Harris v. Larrabee

109 Me. 373 | Me. | 1912

King, J.

Trespass quare clausum, on report. The defendants admit the acts complained of but plead in justification that they were done by them in building a town road as laid out by the selectmen. The material facts, as shown by the report, are these : The selectmen of the town of Durham undertook to lay out a town way over land then owned by Clarence E. Carville. The return of their doings, dated June 18, 1909, filed with the town clerk, did not contain by express recital the bounds and admeasurements of the way, but it did recite that “such laying out with the bounds and admeasurements has been filed with the town clerk,” and they did file with the town clerk the original petition which contained the bound’s and admeasurements of the way as prayed for, together with a map. August 14, 1909, Carville conveyed the land to the plaintiff. The town at a meeting held April 30, 1910, voted to accept the doings of the selectmen in laying out the way. Carville appealed from the decision of the selectmen whereby he was awarded $30 damages for the land taken for the way, and the plaintiff joined in and signed that appeal “so far as his interest may appear.”

*375The appeal was entered in the Supreme Judicial Court for Androscoggin County, and at the April Term thereof 1912 the judgment of the selectmen was affirmed with costs. The legality of the laying out of the way being questioned the selectmen declined to build it, wTereupon the defendants in this action voluntarily and as private individuals entered upon the land and built the way.

It is unnecessary in this case to determine whether the laying out was legal, or, if not legal, whether the plaintiff waived any defects in the laying out by joining in and signing the appeal from the award of damages, for we think the alleged justification cannot be sustained even if the laying out was legal in all respects.

When a town way is legally laid out the town is authorized by statute to cause the way to be opened and made suitable for travel, but no private individual is authorized by statute to do so. In the building of the way the rights of the individual proprietor of the land over which the way is laid out are still to be regarded and not unnecessarily invaded. It is we think the right of the land owner to have the way constructed by some person entrusted with that duty under authority of the town, and not by private individuals acting in their own discretion. The statutory laying out of a town way therefore affords no legal justification for the acts of a private individual in building a road over the way unless at least he was acting as a highway surveyor or road commissioner, or was. in some way authorized and directed by the town to build it. Small v. Pennell, 31 Maine, 267; Hunt v. Rich, 38 Maine, 195; Ruggles v. Lesure, 24 Pick., 187, 189.

It clearly appears that the defendants did the acts complained of without authority of any vote of the town, or direction of the selectmen, highway surveyor or road commissioner. They acted in their own discretion as private individuals, and without permission of the plaintiff express or implied, for it appears that the entrances to the way were closed by obstructions which had been placed there and notices were posted, presumably forbidding persons from entering thereon.

It follows, therefore, as the necessary conclusion of the court that the acts complained of were committed without legal justification and that the defendants are liable therefor in this action of trespass.

*376It remains to determine the amount of the damages. ■ The way was laid out around' a hill for a distance of about fifty rods over .cleared land.
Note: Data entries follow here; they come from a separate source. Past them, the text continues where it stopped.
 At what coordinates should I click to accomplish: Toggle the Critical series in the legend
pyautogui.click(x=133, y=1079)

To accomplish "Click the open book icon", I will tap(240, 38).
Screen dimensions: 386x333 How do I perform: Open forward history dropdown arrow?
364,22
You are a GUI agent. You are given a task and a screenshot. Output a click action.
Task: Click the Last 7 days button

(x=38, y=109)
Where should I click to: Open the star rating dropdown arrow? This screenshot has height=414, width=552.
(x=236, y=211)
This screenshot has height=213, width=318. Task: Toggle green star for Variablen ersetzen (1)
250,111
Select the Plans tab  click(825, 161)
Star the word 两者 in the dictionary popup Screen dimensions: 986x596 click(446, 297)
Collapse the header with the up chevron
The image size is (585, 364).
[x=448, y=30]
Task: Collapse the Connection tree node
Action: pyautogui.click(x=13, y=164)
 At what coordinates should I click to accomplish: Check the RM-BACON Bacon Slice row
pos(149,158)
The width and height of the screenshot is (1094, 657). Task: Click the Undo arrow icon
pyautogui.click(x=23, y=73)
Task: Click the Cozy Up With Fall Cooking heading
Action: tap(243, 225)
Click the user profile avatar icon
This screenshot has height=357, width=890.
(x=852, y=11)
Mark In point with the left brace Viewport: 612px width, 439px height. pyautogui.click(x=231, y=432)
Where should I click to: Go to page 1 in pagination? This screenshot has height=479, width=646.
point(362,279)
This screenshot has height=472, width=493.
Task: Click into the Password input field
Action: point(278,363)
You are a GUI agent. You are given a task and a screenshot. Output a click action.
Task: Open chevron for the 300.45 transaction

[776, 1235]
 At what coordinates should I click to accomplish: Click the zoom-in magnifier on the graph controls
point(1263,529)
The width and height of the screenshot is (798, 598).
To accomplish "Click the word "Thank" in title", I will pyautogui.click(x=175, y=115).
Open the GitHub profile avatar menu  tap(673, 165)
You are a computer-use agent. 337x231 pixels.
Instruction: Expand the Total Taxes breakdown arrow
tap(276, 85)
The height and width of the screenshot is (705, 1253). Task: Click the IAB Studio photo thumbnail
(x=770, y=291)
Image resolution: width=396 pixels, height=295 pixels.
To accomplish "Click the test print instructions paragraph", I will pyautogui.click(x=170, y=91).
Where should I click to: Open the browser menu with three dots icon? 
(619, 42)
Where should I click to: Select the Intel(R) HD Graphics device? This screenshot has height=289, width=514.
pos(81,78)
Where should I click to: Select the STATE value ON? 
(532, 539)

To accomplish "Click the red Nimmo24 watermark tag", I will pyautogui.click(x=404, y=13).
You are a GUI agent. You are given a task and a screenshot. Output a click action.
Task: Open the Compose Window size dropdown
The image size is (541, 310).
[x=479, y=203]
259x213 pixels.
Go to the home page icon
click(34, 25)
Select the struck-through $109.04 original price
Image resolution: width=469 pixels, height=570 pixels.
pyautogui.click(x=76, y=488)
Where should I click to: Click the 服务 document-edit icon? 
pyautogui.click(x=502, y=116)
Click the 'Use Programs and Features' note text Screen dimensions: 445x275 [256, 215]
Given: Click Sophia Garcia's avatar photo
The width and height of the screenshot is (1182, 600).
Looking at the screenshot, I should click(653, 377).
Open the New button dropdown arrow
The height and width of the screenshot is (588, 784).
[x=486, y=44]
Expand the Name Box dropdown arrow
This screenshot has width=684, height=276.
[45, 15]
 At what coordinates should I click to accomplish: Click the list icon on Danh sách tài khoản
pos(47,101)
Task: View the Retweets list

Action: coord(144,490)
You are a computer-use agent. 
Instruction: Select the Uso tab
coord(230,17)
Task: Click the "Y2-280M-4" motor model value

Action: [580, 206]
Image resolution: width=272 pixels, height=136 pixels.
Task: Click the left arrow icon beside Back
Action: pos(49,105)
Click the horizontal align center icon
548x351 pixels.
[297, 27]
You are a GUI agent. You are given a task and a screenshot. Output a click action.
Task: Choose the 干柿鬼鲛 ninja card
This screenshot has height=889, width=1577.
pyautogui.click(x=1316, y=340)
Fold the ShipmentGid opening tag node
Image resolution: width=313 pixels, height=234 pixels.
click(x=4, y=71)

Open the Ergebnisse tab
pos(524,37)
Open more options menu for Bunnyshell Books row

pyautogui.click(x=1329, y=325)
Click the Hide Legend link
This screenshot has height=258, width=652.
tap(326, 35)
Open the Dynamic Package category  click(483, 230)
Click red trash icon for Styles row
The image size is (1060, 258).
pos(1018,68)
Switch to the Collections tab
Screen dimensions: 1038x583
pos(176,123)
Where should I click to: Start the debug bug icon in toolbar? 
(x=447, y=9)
The defendants built an ordinary road about fifteen feet wide over the way as laid out, and the plaintiff' says it was “mostly clear loam that they went through.” Some few bushes were removed, but no treés were cut down. The work was done in one day.—on Friday, and the following Monday the plaintiff plowed and harrowed the way, in part at least, and planted it in connection with the cultivation of the adjoining land. The actual damages sustained by the plaintiff on account of the defendants’ acts were comparatively small.

We do not think the facts and circumstances of this case require that any punitive damages should be awarded. It is the opinion of the court that the entry should be,

Judgment for the plaintiff for ten dollars and costs.